= Work order =
The records below must be written out exactly, with every picture left behind.

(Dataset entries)

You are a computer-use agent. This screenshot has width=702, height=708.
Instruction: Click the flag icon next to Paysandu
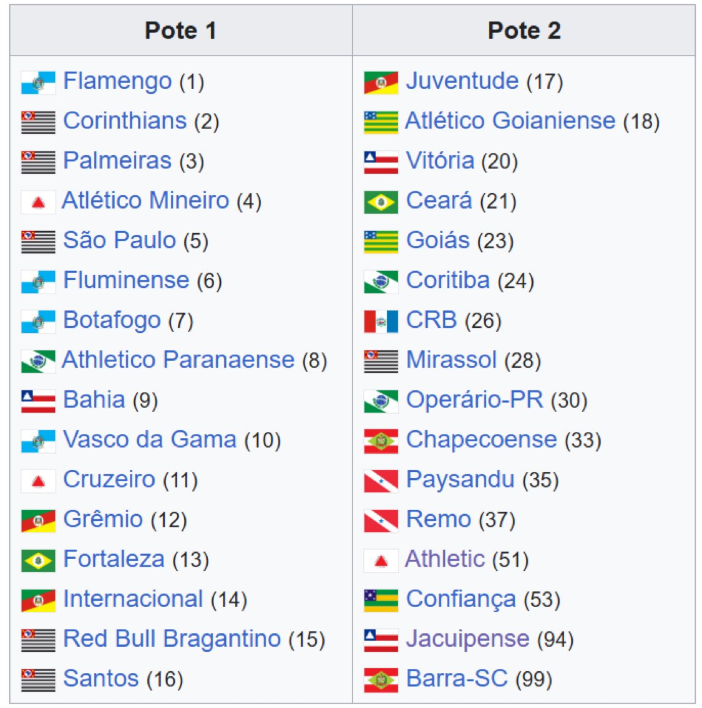click(x=381, y=481)
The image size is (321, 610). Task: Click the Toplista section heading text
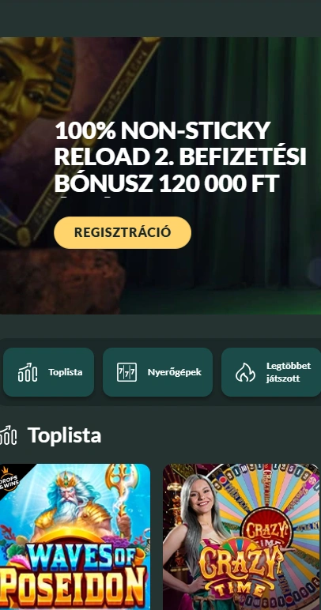click(x=65, y=435)
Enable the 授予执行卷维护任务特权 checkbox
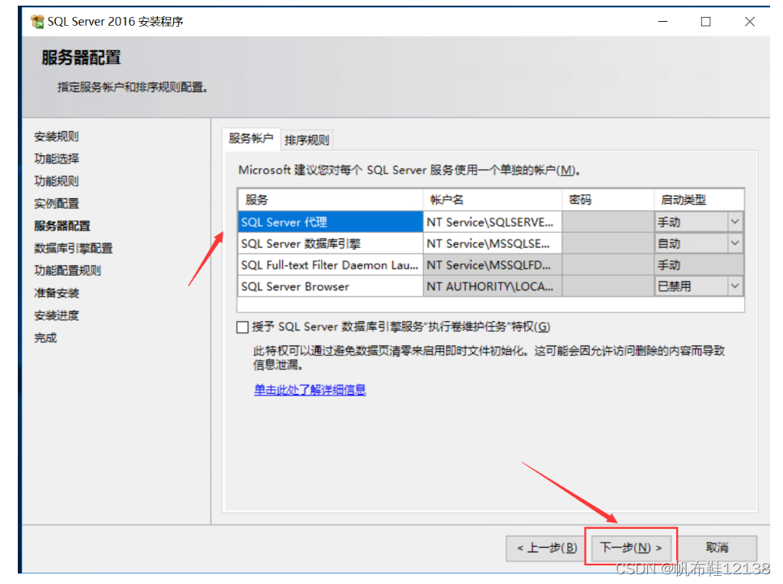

= Answer section =
You are a computer-use agent. This screenshot has width=702, height=708.
Instruction: Click the flag icon next to Paysandu
click(x=381, y=481)
The image size is (321, 610). Task: Click the Toplista section heading text
click(x=65, y=435)
Enable the 授予执行卷维护任务特权 checkbox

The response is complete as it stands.